0.5度/10年アップが目安!高温耐性作物の育種・導入基準を解明 国環研
発表日:2022.10.27
国立環境研究所は、代表濃度経路シナリオ(RCP: Representative Concentration Pathways)を水稲の適応戦略に反映した。気候変動とその影響がさまざまな形で現れている。食料生産においては、高温による農作物の生育障害や品質低下などが懸念されている。日本の水稲でも「白未熟粒(しろみじゅくりゅう)」の発生地域が拡大しつつある。
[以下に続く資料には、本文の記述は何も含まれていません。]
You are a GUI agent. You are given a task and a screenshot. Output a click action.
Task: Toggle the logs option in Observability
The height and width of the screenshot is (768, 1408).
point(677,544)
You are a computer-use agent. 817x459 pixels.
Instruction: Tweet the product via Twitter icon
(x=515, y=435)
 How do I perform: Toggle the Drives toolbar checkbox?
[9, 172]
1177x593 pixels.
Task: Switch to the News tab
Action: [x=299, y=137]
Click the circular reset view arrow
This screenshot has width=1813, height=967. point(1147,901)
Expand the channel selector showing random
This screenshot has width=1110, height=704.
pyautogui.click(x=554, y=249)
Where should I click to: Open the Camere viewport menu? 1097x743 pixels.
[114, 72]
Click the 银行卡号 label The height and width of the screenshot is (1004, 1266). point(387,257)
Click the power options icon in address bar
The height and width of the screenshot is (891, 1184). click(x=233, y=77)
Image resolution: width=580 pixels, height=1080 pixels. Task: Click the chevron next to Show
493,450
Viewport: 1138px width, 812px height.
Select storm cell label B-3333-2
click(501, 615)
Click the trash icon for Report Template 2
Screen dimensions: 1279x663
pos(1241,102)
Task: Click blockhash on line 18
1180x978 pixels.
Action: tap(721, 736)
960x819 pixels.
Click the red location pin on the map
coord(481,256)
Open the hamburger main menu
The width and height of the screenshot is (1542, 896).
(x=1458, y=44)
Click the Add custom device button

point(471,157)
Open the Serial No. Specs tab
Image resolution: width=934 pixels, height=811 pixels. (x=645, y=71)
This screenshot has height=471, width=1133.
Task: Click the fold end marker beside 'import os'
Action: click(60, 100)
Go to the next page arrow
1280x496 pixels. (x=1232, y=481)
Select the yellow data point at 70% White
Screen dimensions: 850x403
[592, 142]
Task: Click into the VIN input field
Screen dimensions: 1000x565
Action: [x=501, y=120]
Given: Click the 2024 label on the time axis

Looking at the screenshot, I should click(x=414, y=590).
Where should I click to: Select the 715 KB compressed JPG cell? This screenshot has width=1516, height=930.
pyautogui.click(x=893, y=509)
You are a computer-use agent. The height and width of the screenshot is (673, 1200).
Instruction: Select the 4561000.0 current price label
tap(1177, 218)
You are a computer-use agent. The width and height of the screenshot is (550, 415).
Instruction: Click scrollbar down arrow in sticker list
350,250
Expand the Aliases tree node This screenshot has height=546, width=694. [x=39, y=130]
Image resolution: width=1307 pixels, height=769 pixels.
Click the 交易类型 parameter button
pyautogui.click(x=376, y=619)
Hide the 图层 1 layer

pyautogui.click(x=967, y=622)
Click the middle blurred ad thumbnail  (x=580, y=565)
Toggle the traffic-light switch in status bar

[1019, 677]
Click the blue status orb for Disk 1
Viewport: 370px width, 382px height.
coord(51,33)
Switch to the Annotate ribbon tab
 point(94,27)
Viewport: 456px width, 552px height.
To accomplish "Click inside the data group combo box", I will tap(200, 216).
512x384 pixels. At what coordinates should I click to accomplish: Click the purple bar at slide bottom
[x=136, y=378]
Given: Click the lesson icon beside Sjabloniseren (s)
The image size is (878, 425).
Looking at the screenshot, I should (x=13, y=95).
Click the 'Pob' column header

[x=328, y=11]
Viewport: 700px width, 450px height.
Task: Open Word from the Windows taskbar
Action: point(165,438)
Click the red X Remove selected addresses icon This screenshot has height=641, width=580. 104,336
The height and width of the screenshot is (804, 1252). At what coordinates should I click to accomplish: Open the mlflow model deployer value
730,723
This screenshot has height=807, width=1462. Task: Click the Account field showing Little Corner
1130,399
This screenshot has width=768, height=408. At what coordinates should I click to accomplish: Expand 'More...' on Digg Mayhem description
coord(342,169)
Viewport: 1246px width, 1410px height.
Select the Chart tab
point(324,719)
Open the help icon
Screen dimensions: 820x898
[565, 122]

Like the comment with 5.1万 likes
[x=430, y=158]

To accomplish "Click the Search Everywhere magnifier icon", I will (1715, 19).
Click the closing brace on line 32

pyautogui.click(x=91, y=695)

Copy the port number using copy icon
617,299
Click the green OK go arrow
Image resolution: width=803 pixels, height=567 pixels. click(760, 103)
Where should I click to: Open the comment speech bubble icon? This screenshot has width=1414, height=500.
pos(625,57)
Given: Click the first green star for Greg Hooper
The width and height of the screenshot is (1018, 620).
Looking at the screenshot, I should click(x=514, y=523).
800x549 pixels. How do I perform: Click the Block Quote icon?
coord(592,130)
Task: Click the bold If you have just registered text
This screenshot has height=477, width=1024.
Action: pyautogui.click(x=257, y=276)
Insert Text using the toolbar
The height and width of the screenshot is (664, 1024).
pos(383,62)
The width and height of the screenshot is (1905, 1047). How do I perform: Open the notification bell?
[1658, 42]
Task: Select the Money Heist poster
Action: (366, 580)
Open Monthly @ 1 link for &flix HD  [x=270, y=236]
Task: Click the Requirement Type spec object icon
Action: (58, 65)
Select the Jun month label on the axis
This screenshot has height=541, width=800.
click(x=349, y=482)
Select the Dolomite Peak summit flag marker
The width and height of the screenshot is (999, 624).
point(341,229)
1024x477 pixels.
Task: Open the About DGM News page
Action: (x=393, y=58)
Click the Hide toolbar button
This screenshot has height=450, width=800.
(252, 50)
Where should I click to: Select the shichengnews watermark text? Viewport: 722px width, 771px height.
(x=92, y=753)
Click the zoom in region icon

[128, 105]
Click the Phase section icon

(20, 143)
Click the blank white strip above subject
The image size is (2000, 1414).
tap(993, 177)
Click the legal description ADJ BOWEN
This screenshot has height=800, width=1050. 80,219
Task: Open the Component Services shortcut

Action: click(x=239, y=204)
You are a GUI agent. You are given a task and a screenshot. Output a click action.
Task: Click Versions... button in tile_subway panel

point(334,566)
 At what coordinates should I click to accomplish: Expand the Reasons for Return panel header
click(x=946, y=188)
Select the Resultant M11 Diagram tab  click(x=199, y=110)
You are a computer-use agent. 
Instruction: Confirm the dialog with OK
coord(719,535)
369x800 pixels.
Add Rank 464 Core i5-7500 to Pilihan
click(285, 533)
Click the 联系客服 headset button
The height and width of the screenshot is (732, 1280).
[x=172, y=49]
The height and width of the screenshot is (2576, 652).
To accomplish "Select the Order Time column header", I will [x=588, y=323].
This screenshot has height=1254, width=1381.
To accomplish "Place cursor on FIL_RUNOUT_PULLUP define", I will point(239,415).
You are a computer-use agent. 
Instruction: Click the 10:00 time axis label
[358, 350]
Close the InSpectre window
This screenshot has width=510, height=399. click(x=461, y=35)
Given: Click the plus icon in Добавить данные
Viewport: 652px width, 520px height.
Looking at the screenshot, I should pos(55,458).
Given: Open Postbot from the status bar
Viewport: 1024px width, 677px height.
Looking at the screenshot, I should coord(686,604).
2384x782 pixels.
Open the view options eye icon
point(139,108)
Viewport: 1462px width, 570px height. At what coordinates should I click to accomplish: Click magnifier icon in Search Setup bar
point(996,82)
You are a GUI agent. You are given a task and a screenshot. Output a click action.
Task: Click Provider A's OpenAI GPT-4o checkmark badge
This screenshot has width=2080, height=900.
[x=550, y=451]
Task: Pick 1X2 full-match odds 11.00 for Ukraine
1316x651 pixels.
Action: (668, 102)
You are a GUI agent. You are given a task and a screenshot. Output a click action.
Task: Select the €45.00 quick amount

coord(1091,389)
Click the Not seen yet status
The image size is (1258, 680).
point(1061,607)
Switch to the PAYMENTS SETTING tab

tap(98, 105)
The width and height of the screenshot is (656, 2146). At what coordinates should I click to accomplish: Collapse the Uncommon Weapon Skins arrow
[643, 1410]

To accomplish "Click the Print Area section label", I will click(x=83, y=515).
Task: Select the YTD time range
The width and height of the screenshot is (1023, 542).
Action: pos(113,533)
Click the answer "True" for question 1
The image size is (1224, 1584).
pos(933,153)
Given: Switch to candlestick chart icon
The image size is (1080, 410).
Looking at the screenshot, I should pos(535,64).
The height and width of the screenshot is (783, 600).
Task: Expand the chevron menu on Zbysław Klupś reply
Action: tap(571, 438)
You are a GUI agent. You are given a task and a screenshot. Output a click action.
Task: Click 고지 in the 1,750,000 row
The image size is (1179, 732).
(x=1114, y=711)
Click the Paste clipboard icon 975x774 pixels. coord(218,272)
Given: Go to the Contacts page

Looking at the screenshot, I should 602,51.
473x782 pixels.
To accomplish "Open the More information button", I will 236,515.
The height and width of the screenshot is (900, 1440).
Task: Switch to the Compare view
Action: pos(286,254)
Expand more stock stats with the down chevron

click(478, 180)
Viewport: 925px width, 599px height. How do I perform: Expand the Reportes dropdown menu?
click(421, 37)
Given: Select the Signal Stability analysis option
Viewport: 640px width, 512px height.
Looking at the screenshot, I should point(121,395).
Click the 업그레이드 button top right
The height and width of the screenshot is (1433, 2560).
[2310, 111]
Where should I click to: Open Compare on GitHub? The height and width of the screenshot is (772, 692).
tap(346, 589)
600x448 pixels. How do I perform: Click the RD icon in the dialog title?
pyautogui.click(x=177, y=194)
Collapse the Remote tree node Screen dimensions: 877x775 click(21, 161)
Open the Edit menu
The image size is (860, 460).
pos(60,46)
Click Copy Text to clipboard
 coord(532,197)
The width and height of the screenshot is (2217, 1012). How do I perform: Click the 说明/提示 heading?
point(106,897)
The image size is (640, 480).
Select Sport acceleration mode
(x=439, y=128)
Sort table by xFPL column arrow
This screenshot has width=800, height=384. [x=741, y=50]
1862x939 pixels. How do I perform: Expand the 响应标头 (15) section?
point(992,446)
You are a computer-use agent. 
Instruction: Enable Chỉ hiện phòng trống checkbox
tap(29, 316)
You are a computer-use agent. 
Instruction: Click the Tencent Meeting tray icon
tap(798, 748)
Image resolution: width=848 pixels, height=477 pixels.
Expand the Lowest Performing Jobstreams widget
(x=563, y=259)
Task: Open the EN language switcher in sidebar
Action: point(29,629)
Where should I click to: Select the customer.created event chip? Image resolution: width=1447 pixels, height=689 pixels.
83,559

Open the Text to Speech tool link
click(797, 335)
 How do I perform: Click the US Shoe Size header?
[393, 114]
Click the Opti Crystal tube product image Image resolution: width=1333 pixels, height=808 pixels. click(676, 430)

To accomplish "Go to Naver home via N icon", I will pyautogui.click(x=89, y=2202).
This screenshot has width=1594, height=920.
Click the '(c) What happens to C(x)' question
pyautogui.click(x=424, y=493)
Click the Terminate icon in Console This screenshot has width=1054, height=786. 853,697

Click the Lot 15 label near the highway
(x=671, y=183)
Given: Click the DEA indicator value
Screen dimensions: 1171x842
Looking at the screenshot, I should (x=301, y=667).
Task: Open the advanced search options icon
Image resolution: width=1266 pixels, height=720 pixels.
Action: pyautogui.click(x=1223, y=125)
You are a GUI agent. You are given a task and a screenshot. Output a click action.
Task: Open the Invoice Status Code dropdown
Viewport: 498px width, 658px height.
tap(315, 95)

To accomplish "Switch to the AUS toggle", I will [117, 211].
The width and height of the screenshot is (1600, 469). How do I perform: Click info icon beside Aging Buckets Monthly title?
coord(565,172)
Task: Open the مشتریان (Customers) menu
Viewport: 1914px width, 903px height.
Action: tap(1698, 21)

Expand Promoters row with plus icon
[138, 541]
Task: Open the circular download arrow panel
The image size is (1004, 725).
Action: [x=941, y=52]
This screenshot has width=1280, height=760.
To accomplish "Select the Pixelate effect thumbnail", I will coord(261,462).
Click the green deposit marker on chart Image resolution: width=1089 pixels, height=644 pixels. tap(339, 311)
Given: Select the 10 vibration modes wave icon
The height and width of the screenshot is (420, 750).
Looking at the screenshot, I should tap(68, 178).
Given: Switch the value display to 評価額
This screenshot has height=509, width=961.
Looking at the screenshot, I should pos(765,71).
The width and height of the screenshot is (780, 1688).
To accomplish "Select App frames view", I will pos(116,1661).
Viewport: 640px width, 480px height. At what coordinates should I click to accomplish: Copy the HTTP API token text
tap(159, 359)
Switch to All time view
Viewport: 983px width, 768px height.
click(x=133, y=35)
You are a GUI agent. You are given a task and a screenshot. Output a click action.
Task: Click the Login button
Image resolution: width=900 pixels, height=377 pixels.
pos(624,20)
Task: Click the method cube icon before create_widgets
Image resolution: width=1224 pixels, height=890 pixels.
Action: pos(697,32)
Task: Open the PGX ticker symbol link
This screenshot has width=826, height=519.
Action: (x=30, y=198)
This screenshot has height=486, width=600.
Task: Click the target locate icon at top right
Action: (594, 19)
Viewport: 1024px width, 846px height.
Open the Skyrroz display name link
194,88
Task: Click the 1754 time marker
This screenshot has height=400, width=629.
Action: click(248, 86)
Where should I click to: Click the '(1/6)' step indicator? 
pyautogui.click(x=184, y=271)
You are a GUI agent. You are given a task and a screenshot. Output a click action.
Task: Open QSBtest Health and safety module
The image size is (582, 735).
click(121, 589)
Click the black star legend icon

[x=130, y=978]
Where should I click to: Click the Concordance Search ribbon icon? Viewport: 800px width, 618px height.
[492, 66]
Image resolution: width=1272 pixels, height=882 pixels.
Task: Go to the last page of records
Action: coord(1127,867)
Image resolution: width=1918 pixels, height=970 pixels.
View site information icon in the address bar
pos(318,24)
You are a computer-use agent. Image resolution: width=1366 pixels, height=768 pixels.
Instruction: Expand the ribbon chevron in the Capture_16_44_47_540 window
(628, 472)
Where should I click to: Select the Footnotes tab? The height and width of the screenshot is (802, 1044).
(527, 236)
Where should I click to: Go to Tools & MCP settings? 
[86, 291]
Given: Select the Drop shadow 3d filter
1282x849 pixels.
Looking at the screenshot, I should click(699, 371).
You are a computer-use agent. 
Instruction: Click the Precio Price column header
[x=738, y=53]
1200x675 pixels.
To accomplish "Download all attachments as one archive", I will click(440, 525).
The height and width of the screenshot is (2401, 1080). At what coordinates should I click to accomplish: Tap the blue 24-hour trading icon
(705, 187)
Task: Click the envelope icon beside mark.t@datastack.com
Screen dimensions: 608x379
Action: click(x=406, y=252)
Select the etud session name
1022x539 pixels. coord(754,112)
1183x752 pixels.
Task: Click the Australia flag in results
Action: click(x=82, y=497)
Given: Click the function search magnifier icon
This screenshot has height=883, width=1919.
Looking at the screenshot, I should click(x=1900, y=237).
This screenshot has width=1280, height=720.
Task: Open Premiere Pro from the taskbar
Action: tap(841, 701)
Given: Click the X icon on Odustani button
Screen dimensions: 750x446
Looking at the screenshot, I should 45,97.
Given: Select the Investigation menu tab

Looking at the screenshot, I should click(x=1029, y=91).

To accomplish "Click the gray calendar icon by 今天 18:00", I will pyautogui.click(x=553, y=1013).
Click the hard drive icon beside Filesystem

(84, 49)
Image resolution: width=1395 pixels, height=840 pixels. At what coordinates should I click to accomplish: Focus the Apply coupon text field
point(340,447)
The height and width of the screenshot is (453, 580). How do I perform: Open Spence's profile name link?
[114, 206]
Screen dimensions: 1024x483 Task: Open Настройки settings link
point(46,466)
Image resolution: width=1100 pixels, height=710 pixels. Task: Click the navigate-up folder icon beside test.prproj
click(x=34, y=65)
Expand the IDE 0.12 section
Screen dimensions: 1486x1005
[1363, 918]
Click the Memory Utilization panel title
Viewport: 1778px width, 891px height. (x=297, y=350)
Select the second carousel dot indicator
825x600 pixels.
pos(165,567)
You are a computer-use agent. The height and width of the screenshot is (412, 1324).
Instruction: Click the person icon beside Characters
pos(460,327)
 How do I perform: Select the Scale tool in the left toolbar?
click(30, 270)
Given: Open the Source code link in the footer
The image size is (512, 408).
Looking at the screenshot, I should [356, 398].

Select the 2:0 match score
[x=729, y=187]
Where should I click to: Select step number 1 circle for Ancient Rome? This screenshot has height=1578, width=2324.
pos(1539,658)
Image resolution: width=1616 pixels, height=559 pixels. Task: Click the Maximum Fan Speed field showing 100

白未熟粒とは、高温によってデンプンの蓄積が不十分となることで白濁化した米粒のこと。食味や一等米比率の低下に直結する。気候変動適応計画(平成 30 年 11 月 27 日閣議決定)では、農業に関する適応の基本的な施策において、水稲に関する肥培管理、水管理等の基本技術の徹底と、高温にあっても玄米品質や収量が低下しにくい品種(高温耐性品種)への転換を位置づけている。同計画では、高温耐性品種への転換が進まない場合、一等米比率が今世紀半ばに 30%弱、今世紀末に約 40%低下する地域があることも指摘している。本研究は、高温耐性品種の育種や開発には一定程度の年数を要し、その導入・転換を図るためにはさらに長期的な視点が必要であることから、GHG緩和策の前提となっているRCPシナリオを用いて高温耐性品種の導入効果を評価した。その結果、都道府県ごとの導入効果が明らかとなり、オールジャパンとしては2040年代までに現在の主要品種コシヒカリに対して1度から2度の高温耐性を持った品種を開発・導入する必要があることが分かった。また、今後10年ごとにおおよそ0.5度ずつ高い高温耐性を持った品種を開発・導入していく必要があること、すなわち水稲の適応戦略における定量的なスピード感を初めて明らかにすることができた。本成果(推計モデル)は、現行品種の高温耐性や地域における栽培可能期間を算出することもできる。温暖化の進行に応じた新品種開発・導入戦略の検討などに広く活用できるという。